Justus, Bob und Peter sitzen in der Zentrale, als Onkel Titus die schlechte Nachricht überbringt. Die AfD ist in Rocky Beach ins Stadtparlament gewählt worden. Skinny Norris und seine Spießgesellen werden jetzt Oberwasser haben. „Ich kann einfach nicht glauben, dass die AfD wirklich gewählt wurde“, sagt Bob. Peter leicht hysterisch: „Wir müssen doch irgendwas machen!!“ „Tja Freunde“, sagt Justus nachdenklich, „mich wundert das alles nicht.“ Bob: „Stimmt, Just. Du hast es vorhergesehen.“ Justus nickt, aber zerknirscht, so als wäre er damit unzufrieden, es gewusst zu haben. Plötzlich hellt sich seine Miene auf. „KOLLEGEN!“ – Peter: „Was IST DENN?? Spann uns nicht wieder so auf die Folter!!“ – „Wir haben immer überlegt, was wir gegen Skinny Norris und seine AfD machen sollen.“ – „Ja! Und???“ – „Wir müssen uns mit ihnen auseinandersetzen!“ – „Mit Skinny?!“ – „Na klar. Hey Peter, er ist doch auch sportlich. Du könntest ihn im Sport besiegen.“ – „Mensch. Na sicher.“ – „Ja!! Und ich geh in die Bibliothek und werde mal sehen, was sich über Skinny Norris finden lässt.“ – „Super, Bob.“ – „Und was machst du?“ – „Ich? Ich vertraue auf das, was ich am besten kann.“ – „Und was ist das?“ – „Na Recht haben.“ Alle lachen.

Ins Land holen

„Ins Land holen“, „hätte sie (Merkel) doch garnicht nötig gehabt“, nichts weiter als populistisches Gewäsch, das ein plumpes, gedanken- und geistloses Wutbürger-Narrativ der ganzen Geschehnisse und Verantwortlichkeiten übernimmt. Die gut-bürgerliche, immer mit dem Bauch über den Boden schrammende Meinung und dazugehörige rhetorische Kleidung Lagerfelds, auch in Bezug auf den Holocaust und zeitgenössische Judenfeindschaft nicht „erfrischend“, sondern verblödet. Erzähle mir doch keiner, er habe eine Diskussion anstoßen wollen. Welche soll das sein.

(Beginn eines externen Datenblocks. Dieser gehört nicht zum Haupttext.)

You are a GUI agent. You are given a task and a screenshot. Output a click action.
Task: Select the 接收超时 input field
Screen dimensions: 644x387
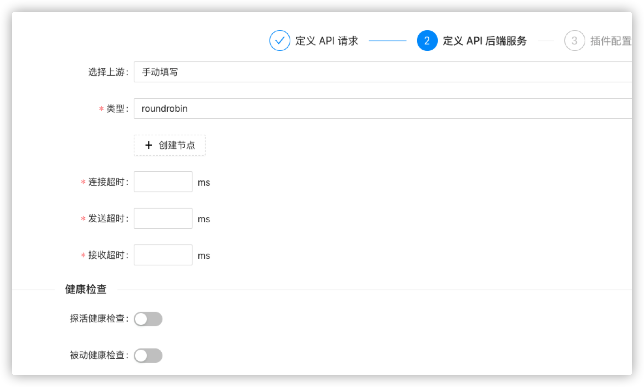[163, 255]
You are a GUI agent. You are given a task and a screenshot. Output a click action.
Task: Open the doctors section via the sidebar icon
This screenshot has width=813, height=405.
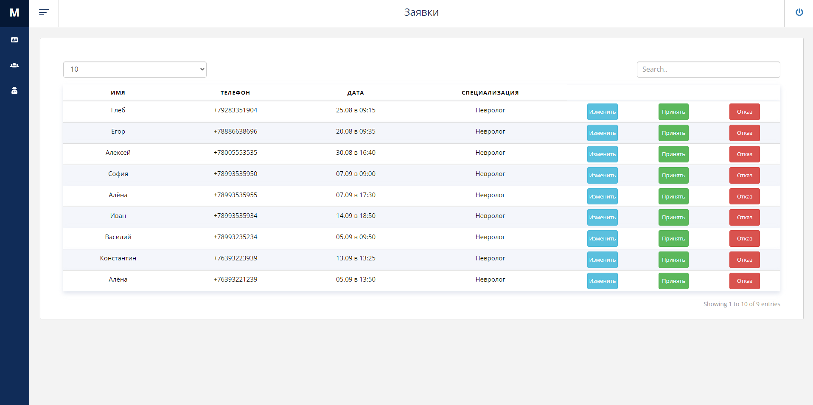coord(14,90)
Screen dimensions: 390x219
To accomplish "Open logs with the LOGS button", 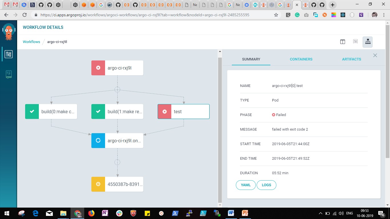I will pos(266,185).
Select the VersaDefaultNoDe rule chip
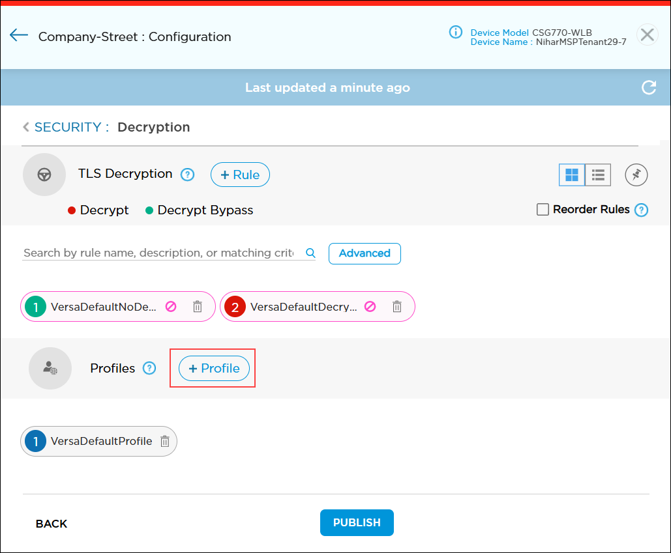 pos(104,306)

Eine über viel schärfere und entschlossenere Strafverfolgung von Judenhass in Deutschland und Europa? Eine über echte und tatkräftige Solidarität mit dem Staat der Holocaustüberlebenden in Zeiten von Deals mit Erdogan und den Mullahs? Meinetwegen auch eine über dezidiert islamischen Judenhass? Och bitte. Wer ganz aufgeregt von „Millionen schlimmster Judenfeinde“ spricht, Flüchtlinge irgendwie, Muslime jedoch ganz bestimmt meint, die garnicht hätten „geholt“ werden müssen, weil doch schon Millionen (da sind sie wieder) gut integrierter Migranten (von denen bekanntlich auch viel Muslime sind) da seien, was weniger oft mitzitiert wird, hat einfach irgendeinen wirren, ein- bis zweidrittel halbfalschrichtigen Scheiß erzählt. Da muss man dann schon genau hinschauen, wer sich alles dafür „bedankt“. Und für was.

Kurz zu „aushalten“

Zu einer antirechten Haltung und was diese im Einzelnen an Handlungen zwingend nötig macht, dazu gibt es keinen gesellschaftlichen Konsens, bis weit in liberale und linke Kreise hinein nicht. Das klassische „Links- und Rechtsextremisten sind gleich schlimm“ liest man bei letzteren freilich weniger häufig, dafür aber immer gerne „andere Meinungen muss man aushalten, so schwer das auch ist“. Das mit dem Aushalten ist aber interessant. Meiner Wahrnehmung nach ist eigentlich genau das Gegenteil der Fall. Wenn jemand – häufig jemand der es sich leisten kann, weil er zur Mehrheitsgesellschaft gehört und nicht ganz oben auf der Abschussliste rechter Menschenfeinde steht – rechte Agitation als Meinung „aushält“, will er in Wahrheit nur seine Ruhe und nicht in die Verlegenheit geraten, eine Haltung zu haben. Eine solche muss man nämlich wirklich aushalten. Man muss den Gegenwind und den Hass aushalten, man muss die Widersprüche kennen und aushalten, die sich im Einsatz für eine pluralistische Gesellschaft gegen deren Gegner auftun. Man muss aushalten können, dass es richtig und falsch gibt. Man muss es aushalten können, rechte Meinungen klar und begründet zurückzuweisen und konkrete Handlungen davon abzuleiten, auch wenn sie wehtun.